The appearance before the House Judiciary Committee follows a guilty plea from one Trump campaign aide who served on a foreign policy advisory council that Sessions chaired, as well as statements from another adviser who said he’d advised the then-GOP Alabama senator about an upcoming trip to Russia. Those details complicate Sessions’ effort to downplay knowledge of the campaign’s foreign contacts.

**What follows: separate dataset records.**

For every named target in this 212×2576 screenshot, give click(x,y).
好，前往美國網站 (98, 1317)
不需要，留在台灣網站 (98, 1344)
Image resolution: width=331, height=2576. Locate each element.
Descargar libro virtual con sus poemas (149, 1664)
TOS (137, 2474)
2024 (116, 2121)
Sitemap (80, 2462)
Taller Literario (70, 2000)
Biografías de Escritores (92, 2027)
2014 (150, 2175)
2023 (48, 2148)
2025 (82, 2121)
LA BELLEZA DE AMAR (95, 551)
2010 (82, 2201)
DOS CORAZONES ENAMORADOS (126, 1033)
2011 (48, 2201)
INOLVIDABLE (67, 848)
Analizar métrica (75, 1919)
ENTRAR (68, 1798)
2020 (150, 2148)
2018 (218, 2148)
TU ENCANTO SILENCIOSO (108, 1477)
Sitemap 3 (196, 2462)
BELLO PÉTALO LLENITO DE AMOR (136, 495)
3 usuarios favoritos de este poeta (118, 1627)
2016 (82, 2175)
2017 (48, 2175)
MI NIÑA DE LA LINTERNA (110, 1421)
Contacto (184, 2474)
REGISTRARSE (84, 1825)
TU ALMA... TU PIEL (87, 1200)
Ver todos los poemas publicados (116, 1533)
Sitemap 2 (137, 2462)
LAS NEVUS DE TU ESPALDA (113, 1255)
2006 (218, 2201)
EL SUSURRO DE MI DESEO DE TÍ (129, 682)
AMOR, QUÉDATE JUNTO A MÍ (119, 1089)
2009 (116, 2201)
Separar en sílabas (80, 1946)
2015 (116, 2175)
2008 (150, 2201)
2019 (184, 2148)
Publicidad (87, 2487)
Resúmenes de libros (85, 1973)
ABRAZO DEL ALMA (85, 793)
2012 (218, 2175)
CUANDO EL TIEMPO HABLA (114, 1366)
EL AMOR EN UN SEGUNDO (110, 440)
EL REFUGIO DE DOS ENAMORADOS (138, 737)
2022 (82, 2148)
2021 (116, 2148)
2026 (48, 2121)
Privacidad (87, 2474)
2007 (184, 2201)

Democratic lawmakers already contend the attorney general has not been forthcoming with them and have signaled that questions about the new revelations are likely to dominate what could otherwise have been a routine oversight hearing. “These facts appear to contradict your sworn testimony on several occasions,” Democrats from the committee said in a letter to Sessions last week. Republicans, for their part, may press Sessions on the Justice Department’s handling of an investigation into Hillary Clinton’s email practices as well as an Obama-era uranium deal that has invited GOP scrutiny. Sessions, an early Trump backer who led the foreign policy council during the campaign, has been shadowed for months by questions about his own communications with Russians and by contacts of others in the Trump orbit.
That issue has been at the forefront of each of his congressional hearings even as Sessions has labored to promote the Justice Department’s work and priorities, and Tuesday’s appearance is unlikely to be an exception.
At his January confirmation hearing, Sessions told Sen. Al Franken, D-Minn., that “I did not have communications” with the Russians during the campaign and said he was “unaware” of contacts between others in the campaign and Russia.